**WHAT THE TASK REQUIRES**.
Pictures must be left out. Retype exactly the lines from the one containing "Task: Open the" through the last line of the records below.

**DATA TO EXAMINE**.
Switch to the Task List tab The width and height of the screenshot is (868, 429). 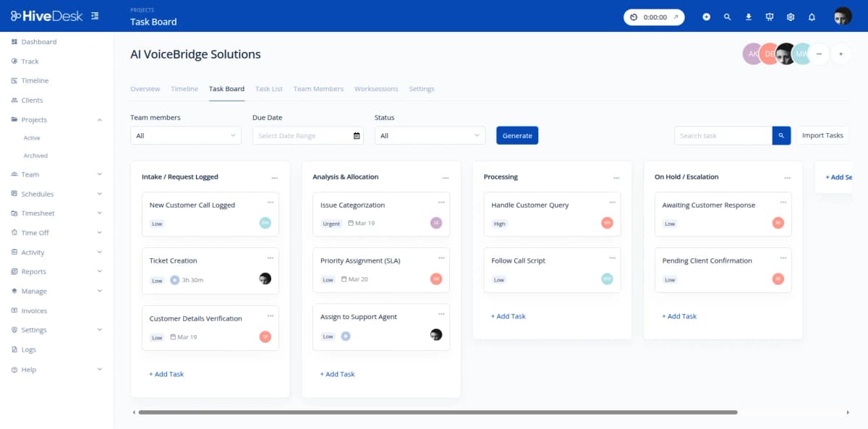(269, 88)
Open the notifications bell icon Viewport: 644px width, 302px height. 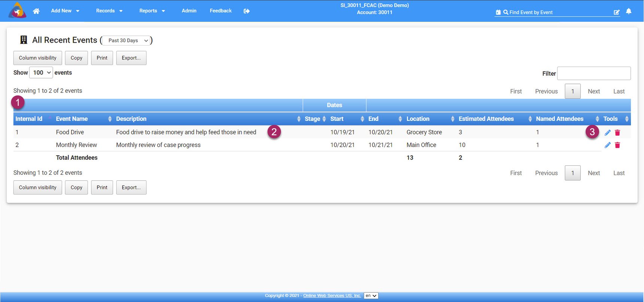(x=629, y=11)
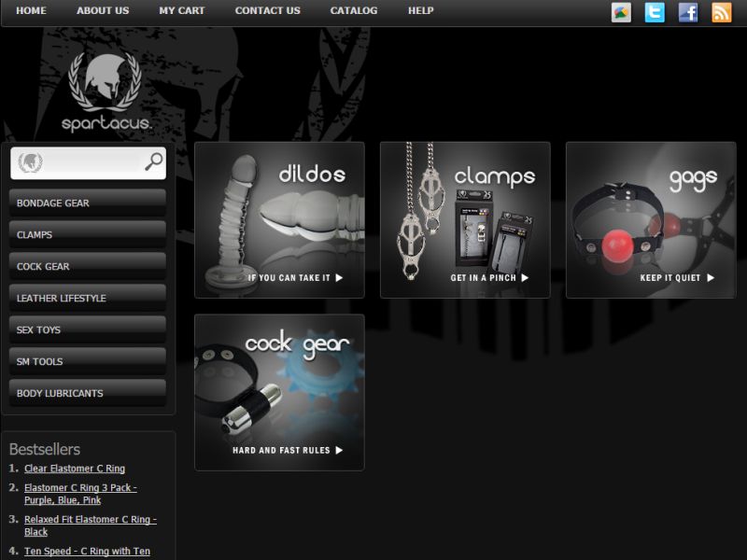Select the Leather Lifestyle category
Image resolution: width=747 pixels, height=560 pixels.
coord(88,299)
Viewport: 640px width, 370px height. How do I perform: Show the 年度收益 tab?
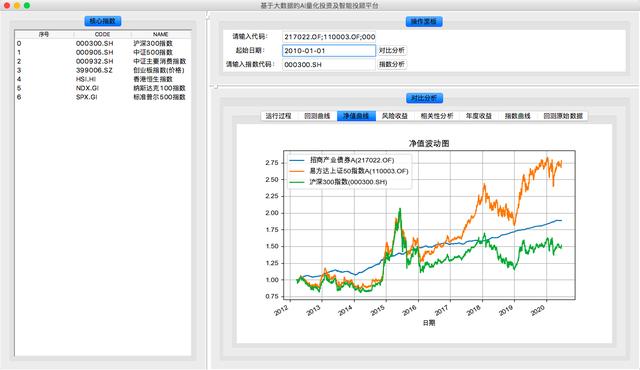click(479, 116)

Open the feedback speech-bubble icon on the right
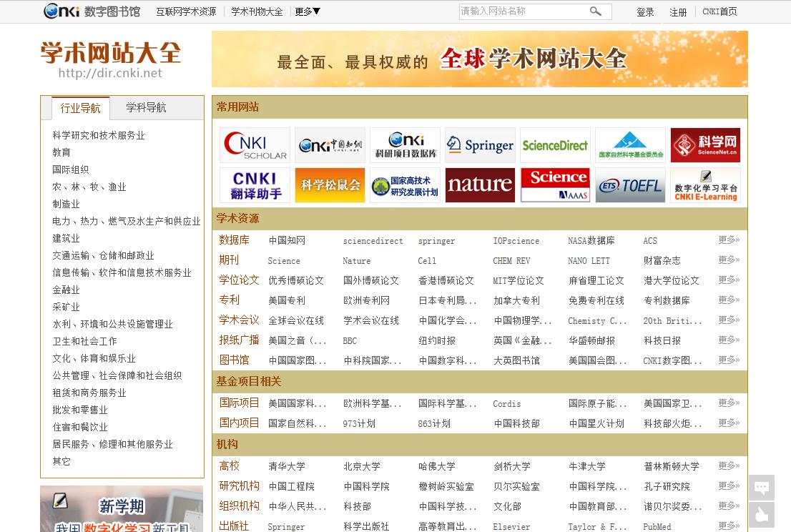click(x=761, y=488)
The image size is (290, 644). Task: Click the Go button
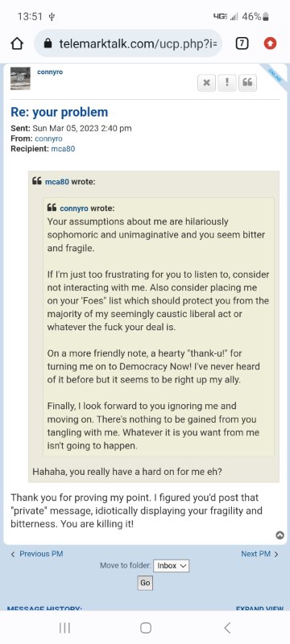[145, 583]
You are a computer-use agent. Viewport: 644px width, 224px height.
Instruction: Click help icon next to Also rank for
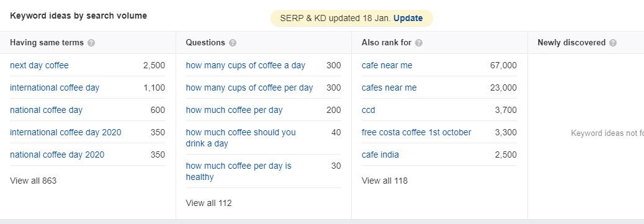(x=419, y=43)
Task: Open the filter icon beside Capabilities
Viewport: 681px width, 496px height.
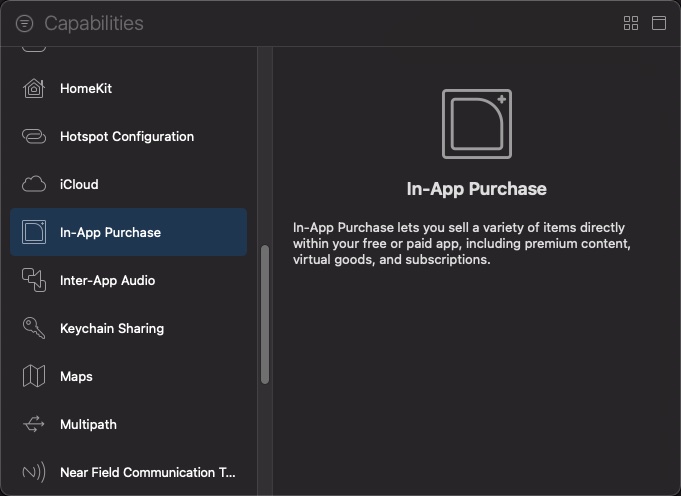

**OUTPUT**.
Task: Open the filter icon beside Capabilities
Viewport: 681px width, 496px height.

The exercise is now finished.